[[ DATA FOR THIS EXERCISE, beginning ]]

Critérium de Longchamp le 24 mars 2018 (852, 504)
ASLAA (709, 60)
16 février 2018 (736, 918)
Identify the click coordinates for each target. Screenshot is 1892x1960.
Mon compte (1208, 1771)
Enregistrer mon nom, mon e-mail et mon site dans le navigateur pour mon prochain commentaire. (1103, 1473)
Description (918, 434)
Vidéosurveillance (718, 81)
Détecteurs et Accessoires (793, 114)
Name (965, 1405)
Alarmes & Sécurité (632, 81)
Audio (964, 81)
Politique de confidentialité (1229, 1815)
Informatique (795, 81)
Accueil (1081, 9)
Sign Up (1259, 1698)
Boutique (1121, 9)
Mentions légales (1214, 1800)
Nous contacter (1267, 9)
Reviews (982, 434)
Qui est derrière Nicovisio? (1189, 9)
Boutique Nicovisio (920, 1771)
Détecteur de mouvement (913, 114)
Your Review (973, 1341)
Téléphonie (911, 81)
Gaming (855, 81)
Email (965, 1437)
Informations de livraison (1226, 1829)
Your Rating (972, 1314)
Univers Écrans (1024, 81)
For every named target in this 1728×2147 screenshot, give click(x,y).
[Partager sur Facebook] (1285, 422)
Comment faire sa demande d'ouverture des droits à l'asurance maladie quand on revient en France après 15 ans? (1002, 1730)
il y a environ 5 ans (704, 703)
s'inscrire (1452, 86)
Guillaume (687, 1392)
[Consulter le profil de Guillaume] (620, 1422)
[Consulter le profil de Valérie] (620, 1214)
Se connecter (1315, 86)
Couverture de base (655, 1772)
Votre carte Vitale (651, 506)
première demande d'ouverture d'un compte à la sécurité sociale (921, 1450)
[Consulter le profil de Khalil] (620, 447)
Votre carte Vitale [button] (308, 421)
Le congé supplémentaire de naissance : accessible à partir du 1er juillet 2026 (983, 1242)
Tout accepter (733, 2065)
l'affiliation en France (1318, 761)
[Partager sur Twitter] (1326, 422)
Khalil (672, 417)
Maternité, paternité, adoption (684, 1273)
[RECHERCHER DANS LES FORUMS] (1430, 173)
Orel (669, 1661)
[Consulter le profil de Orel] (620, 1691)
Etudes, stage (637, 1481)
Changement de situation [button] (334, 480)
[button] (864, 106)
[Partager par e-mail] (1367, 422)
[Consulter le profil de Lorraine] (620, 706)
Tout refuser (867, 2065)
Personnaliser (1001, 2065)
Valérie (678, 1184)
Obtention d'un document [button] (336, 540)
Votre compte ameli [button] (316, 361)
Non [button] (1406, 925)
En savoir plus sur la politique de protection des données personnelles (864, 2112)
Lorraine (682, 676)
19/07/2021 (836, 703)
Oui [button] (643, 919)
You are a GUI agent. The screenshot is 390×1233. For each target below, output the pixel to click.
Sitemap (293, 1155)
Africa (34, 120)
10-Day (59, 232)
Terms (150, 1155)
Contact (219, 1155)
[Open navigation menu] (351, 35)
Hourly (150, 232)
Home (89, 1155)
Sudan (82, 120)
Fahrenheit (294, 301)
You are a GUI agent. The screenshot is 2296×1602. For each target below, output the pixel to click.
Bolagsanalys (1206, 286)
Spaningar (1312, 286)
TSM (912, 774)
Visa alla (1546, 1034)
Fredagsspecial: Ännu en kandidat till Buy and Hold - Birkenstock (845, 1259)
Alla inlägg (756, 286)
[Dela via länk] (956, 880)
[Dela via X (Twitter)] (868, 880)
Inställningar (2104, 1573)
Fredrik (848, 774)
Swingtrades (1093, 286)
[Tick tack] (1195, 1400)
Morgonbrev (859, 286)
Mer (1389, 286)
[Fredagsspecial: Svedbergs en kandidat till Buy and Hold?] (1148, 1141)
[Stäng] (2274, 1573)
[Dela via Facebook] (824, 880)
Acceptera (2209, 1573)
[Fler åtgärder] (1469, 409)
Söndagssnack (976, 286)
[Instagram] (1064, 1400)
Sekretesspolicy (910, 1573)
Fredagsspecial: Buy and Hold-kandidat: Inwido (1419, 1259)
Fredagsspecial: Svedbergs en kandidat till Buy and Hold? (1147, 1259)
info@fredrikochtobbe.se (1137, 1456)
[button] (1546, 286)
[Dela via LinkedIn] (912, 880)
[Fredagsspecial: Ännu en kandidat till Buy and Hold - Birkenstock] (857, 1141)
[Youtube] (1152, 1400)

[[ DATA FOR THIS EXERCISE, end ]]

* **EXERCISE INSTRUCTIONS**
What you return must match, line for line, the data from the line containing "Visa alla (1546, 1034)" to its end, both ends included.

* **SOLUTION TO THIS TASK**
Visa alla (1546, 1034)
Fredagsspecial: Ännu en kandidat till Buy and Hold - Birkenstock (845, 1259)
Alla inlägg (756, 286)
[Dela via länk] (956, 880)
[Dela via X (Twitter)] (868, 880)
Inställningar (2104, 1573)
Fredrik (848, 774)
Swingtrades (1093, 286)
[Tick tack] (1195, 1400)
Morgonbrev (859, 286)
Mer (1389, 286)
[Fredagsspecial: Svedbergs en kandidat till Buy and Hold?] (1148, 1141)
[Stäng] (2274, 1573)
[Dela via Facebook] (824, 880)
Acceptera (2209, 1573)
[Fler åtgärder] (1469, 409)
Söndagssnack (976, 286)
[Instagram] (1064, 1400)
Sekretesspolicy (910, 1573)
Fredagsspecial: Buy and Hold-kandidat: Inwido (1419, 1259)
Fredagsspecial: Svedbergs en kandidat till Buy and Hold? (1147, 1259)
info@fredrikochtobbe.se (1137, 1456)
[button] (1546, 286)
[Dela via LinkedIn] (912, 880)
[Fredagsspecial: Ännu en kandidat till Buy and Hold - Birkenstock] (857, 1141)
[Youtube] (1152, 1400)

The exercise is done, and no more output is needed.